Reading the published edition of the Government Industry Strategy, Construction 2025, released yesterday I had two metaphors in mind, Snakes & Ladders and Babies in the River. Metaphors at first annoyingly contradictory, but on reflection pleasingly complementary.
The Construction 2025 Industrial Strategy vision contains ambitions to cut costs, deliver projects faster, reduce carbon emissions, improve image and exports, through working digitally, sustainably, and yes more efficiently.
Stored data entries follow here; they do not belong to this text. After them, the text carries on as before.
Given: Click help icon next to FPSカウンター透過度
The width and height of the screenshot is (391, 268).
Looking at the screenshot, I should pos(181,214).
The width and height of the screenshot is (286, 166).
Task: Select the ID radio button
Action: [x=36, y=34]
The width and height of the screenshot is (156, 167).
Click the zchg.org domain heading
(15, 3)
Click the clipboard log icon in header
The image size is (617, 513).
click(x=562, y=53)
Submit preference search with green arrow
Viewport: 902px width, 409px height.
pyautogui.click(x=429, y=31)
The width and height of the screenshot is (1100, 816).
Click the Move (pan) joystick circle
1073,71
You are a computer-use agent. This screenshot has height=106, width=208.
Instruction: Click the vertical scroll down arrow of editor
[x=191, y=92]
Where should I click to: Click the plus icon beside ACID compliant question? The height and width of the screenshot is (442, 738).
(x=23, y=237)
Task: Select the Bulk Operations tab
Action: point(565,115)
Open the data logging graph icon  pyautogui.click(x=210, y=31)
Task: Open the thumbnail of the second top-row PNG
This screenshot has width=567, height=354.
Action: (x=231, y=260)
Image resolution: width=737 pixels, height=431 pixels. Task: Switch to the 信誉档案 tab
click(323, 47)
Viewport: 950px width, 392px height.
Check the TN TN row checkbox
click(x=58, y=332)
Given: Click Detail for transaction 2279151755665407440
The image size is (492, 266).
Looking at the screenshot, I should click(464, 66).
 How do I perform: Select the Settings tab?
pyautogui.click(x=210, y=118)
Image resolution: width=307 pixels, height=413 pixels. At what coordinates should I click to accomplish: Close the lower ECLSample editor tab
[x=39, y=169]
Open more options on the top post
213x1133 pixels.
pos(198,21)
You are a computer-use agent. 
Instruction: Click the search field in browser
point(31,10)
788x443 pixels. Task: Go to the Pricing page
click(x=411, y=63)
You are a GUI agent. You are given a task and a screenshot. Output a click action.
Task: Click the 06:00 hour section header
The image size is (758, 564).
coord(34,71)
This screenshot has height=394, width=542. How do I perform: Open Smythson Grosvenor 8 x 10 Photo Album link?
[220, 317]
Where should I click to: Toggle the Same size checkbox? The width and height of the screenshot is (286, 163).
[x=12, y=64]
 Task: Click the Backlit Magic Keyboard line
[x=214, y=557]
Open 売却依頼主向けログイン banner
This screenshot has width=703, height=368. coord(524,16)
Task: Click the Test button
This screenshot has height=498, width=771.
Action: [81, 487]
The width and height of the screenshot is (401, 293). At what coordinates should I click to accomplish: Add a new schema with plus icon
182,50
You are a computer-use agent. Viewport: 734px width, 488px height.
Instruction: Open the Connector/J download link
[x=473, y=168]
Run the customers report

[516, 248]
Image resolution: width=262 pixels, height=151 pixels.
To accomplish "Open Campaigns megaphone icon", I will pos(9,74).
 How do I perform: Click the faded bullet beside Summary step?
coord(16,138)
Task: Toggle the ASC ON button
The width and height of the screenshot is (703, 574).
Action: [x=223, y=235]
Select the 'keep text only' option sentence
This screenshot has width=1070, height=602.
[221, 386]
Snakes and Ladders: illustrates the myriad strands and issues we are trying to deal with in the industry. Indeed the strategy includes a number of ladders with the excellent intention to move the industry forward, but also a number of slippery snakes to prevent meaningful progress for industry players and the industry as a whole. And, no doubt there will be plenty of commentaries on what issues are ladders (BIM and Carbon perhaps?) and which are snakes (image, diversity, SME relevance perhaps?)
Babies in the River: illustrates why only dealing with these strands and issues will not move us forward, and we will continue with energy sapping improvements, incremental changes and pockets of best practice. (You need to read Annie Leonard, Story of Stuff excellent article)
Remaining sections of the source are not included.